A new, Group-wide biodiversity position has applied at Bayer since the beginning of 2013. This incorporates the existing CropScience subgroup position. It takes into account influences on biodiversity along the whole value chain and the sustainable use of raw materials. Particular attention is paid to product innovations that are of specific benefit to biodiversity.
In this position, all subgroups commit themselves to the Convention on Biological Diversity. Under this Convention, the industrialized nations entered into an undertaking in October 2012 to provide developing countries with greater support in implementing international biodiversity goals.
CropScience’s research and development activities include improving plant health, providing assistance in tackling invasive species, and supporting and implementing measures to promote integrated crop management. Farmers and breeders can use CropScience products to improve their production efficiency with the goal of reducing the area needed for agricultural use, which in turn leaves room for the preservation of valuable ecosystems with a large diversity of species.
Great importance is also attached to the protection of biodiversity as part of the European Union’s reform of its Common Agricultural Policy in line with the Convention on Biological Diversity.
Building on the measures initiated as part of the International Year of Biodiversity in 2010, CropScience started a raft of other projects in 2011 and continued them in 2013. The subgroup thus also supports the European Union’s Action Plan for Biodiversity in the key areas that we can influence. To protect and encourage pollinating insects, several strips of flowers have been planted in front of and on the grounds of the CropScience site in Monheim, Germany. Under the motto “Blühende Wege” (Areas in bloom), the subgroup is appealing to municipalities, beekeepers and individuals to turn unused strips of grass into feeding areas for bees. The goal is to trigger a dynamic process that will create a network of thriving biotopes throughout Germany. A total of nine sites were supported with special seeds in 2013 and an expansion of the initiative is planned for 2014.
In the Upper Rhine Plain, Germany, a project examining the influence of strips of flowers, beetle banks and other measures on the populations of wild bees and butterflies is already in its fourth year.
The Bayer Forward Farming project earmarked for roll-out throughout Europe was started in 2011 with the goal of demonstrating that it is possible to strike a successful balance between productive agriculture on the one hand and the maintenance and promotion of biodiversity on farmland on the other. Farms in Germany, Belgium, the United Kingdom and France are currently involved, and further activities are planned in the Netherlands and Poland.
HealthCare also attaches great importance to maintaining biological diversity. As a member of the Association of Research-Based Pharmaceutical Companies, it supports the association’s position on the U.N. Convention on Biological Diversity. A new biodiversity policy has been in place at HealthCare’s sites since June 1, 2013. Among other things, this takes into account that the subgroup concentrates on the chemical synthesis of substances using state-of-the-art technologies in medicinal, combinatorial and computational chemistry. Research on natural substances is not a focal point of its work, accounting for less than 5% of its research activities. If such substances are used during research into new pharmaceuticals, they are first checked with respect to the Convention on Biological Diversity.

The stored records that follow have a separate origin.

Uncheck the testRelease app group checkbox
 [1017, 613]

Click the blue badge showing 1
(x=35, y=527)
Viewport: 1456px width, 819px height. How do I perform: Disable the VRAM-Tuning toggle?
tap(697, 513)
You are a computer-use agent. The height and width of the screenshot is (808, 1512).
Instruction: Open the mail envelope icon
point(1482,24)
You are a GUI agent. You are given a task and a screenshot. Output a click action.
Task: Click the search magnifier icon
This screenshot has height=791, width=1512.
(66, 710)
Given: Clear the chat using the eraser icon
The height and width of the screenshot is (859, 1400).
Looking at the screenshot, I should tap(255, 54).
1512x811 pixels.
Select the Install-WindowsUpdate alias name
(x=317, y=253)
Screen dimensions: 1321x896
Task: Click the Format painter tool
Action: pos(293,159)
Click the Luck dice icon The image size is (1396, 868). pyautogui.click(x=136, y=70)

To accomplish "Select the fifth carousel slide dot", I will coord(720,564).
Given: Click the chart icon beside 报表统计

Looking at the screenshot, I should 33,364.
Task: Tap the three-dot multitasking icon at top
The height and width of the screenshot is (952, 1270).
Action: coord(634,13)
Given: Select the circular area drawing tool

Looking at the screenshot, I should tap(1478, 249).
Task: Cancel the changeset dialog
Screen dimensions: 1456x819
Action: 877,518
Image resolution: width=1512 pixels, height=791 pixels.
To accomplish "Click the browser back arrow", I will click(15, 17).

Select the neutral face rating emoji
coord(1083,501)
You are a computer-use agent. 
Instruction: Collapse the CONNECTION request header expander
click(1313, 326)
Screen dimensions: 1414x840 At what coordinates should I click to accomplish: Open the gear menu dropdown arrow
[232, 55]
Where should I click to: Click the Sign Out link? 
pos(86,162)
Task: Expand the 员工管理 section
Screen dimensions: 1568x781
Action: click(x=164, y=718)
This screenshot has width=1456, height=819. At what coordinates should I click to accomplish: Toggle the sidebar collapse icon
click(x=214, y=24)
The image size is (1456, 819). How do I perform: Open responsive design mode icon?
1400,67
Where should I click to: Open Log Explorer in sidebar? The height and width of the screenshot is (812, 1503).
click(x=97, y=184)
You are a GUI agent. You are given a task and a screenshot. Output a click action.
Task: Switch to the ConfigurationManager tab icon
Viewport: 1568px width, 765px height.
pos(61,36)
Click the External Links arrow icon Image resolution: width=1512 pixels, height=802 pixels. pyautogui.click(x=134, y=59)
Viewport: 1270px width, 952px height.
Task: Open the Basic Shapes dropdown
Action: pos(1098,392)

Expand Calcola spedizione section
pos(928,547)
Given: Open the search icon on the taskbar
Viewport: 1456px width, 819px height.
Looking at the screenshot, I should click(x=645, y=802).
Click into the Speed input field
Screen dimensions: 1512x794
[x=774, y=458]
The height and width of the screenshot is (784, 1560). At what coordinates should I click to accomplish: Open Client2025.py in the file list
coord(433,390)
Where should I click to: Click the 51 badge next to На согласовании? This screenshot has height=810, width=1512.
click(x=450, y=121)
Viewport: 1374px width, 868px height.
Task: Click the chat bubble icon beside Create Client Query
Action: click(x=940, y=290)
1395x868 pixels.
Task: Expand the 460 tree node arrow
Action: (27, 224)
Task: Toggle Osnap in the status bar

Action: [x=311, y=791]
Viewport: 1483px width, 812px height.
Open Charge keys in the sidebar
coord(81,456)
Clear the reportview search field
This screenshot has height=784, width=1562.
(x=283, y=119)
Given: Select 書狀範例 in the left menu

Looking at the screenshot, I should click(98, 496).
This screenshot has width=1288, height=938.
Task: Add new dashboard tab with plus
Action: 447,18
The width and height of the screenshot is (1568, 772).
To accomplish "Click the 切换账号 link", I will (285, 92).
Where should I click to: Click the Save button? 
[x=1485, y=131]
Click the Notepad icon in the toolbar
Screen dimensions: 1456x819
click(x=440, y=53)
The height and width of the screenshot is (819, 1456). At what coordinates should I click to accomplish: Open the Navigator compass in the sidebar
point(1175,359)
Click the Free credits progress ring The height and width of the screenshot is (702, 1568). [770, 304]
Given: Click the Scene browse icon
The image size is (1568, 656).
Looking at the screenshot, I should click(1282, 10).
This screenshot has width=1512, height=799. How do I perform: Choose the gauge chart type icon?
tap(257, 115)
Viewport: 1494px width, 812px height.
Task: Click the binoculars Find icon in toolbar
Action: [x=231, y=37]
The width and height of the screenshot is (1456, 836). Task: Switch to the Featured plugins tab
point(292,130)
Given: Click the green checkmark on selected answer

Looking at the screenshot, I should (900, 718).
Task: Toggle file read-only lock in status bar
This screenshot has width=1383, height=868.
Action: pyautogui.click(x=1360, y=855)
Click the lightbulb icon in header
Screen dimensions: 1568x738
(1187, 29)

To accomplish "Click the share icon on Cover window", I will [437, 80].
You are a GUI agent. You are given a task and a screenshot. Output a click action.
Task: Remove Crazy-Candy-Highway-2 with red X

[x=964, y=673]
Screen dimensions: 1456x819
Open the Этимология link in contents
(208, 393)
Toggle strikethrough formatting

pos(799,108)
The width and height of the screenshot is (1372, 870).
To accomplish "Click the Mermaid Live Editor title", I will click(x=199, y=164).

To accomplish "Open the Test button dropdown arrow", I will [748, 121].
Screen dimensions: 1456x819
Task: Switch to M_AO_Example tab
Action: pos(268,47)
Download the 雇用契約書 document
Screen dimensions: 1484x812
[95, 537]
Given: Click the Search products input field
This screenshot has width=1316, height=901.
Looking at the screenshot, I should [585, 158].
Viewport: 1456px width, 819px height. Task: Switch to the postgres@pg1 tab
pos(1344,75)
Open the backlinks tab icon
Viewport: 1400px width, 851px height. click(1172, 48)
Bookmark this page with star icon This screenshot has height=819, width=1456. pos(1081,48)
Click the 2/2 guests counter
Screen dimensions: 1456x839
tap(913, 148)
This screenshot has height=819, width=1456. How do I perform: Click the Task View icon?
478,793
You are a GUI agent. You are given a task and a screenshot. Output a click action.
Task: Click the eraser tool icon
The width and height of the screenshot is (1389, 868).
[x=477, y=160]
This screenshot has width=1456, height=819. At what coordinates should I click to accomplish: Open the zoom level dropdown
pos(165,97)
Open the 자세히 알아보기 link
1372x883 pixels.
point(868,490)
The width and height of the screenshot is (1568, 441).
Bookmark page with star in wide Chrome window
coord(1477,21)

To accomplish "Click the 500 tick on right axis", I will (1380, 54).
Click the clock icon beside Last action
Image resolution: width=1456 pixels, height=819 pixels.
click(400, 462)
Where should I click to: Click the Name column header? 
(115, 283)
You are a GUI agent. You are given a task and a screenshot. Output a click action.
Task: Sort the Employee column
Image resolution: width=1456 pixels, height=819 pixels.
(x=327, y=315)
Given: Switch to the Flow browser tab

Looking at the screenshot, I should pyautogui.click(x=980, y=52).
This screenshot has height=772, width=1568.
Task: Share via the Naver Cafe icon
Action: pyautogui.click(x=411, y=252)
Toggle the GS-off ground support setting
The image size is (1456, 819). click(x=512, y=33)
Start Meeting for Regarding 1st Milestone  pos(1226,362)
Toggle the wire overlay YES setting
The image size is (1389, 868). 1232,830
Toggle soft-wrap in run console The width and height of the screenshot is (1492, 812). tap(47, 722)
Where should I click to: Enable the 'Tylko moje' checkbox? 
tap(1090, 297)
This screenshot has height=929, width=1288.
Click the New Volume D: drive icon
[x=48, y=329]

A Group-wide directive stipulates that new production sites must not be set up in areas that are protected by statutory requirements of the countries concerned relating to natural characteristics, biodiversity or other factors.
Using our global site register, we compared the geographical coordinates of relevant production sites against those of internationally recognized protected areas (ASEAN Heritage, Barcelona Convention, UNESCO-MAB Biosphere Reserve, Wetlands and World Heritage Convention and Ramsar Convention). This analysis showed that three of our sites lie less than three kilometers from protected areas. These are Schorren van de Benenden Schelde, Belgium; the Wadden Sea of Lower Saxony, Germany; and Blesbokspruit, South Africa. For example, we regularly check water usage and discharge at water-intensive sites so as to prevent significant extractions of water and wastewater discharges that could adversely affect the protected areas.